Miss Clarke. Jane listened but could hear nothing of the old
Jane
in it. But what had been the question? How long? And where lay the answer to that?

Knox said, “If I may cast a vote for Miss Clarke remaining in town a long while yet—”

“Ah, but a vote does you no good,” Phinnie said. “Dictatorship rules here.”

And what did
that
mean? Was Jane the dictator? Her father? Or did Phinnie play at politics with that remark, like all the rest of the men around her? And if so, did he mean the Sons of Liberty dictated, or the royal governor? The British officer to Phinnie’s left apparently took it to mean the latter. He swung around.

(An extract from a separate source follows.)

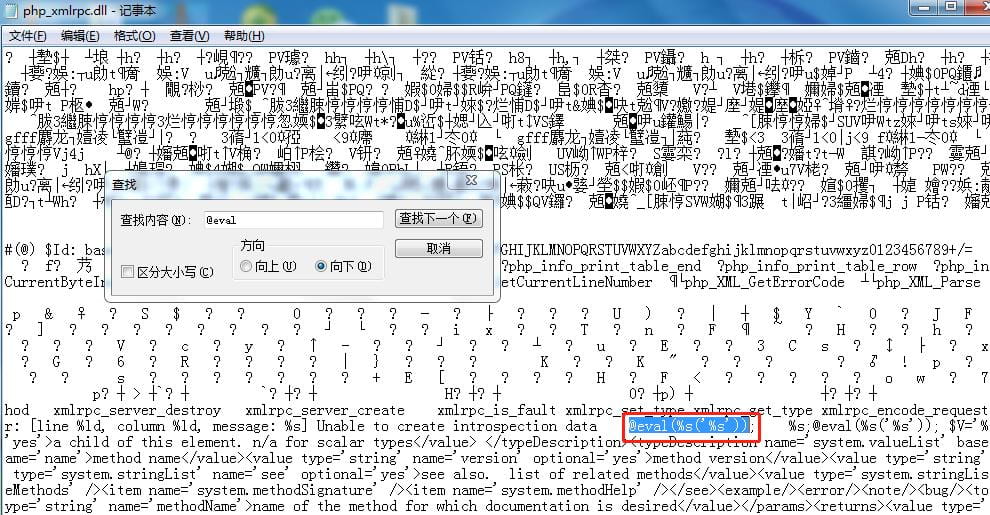Select the 向上 direction radio button

point(246,266)
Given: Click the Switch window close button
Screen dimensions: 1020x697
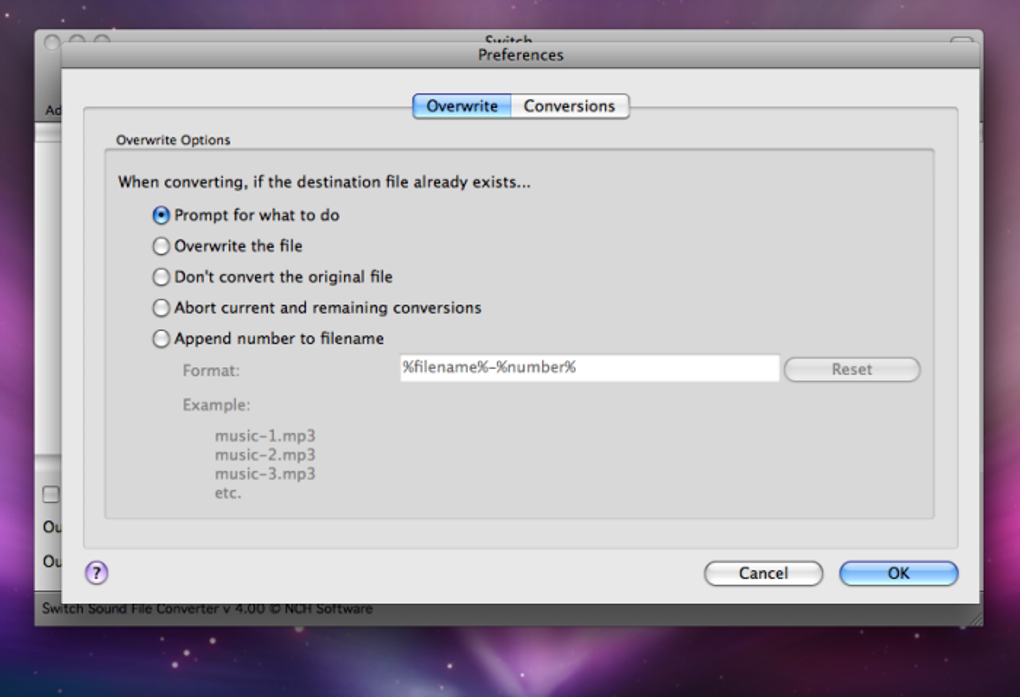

“Good evening, Colonel,” Phinnie said. “May I present to you Miss Clarke? Miss Clarke, you may wish to remember this name—Colonel Dalrymple, the man in charge of keeping the peace in your streets.” The colonel made his bow to Jane. Jane looked at Phinnie but still could not determine if he spoke to flatter or goad. But what did it matter? Already he was moving on. “If you would excuse me,” he said, “I’ve had a long day and must here say good night.” He bowed again to Jane. Jane didn’t trouble with a second Satucket curtsey, as he’d already turned his back.

The night continued on. There was more talk—hours of it. The delights of the play had to be discussed, and the newfound beauty of the nonimported homespun, and the health of everyone’s relations. Jane was seldom required to join in with more than the usual smile or the usual small answer, but she answered and smiled until her lips had stretched so tight she could scarcely get them over her teeth.

Finally they were paying their duty to the Rowes and making their exit. Astonishingly, Knox still possessed life enough to chat at her all the way home, but Jane’s answers were short and dull and dropped like stones. At Aunt Gill’s door Knox said, “Well, Miss Clarke, here we are, and here, I believe, I’d best say good night. I wish I felt sure of giving you some pleasure this evening, but I’m in some doubt of it.”

“No! Oh, no! I enjoyed myself immensely. Or rather I should have; ’tis no fault of yours that I did not.”

“Now there’s a compliment I shall carry to my death. Pray then, where lay the fault?”

Jane made no answer.

Knox’s large voice dropped a key. “Do I understand you and Mr. Paine were acquainted at Satucket?”

“Mr. Paine and I were acquainted, yes.” And in the words Jane heard the whole of it summed up, ended. One did not contemplate marriage to an acquaintance. She turned to Knox. “My father once attempted to push us together,” she said. “I must therefore take care when we meet not to frighten Mr. Paine excessively. I find it . . . wearing.”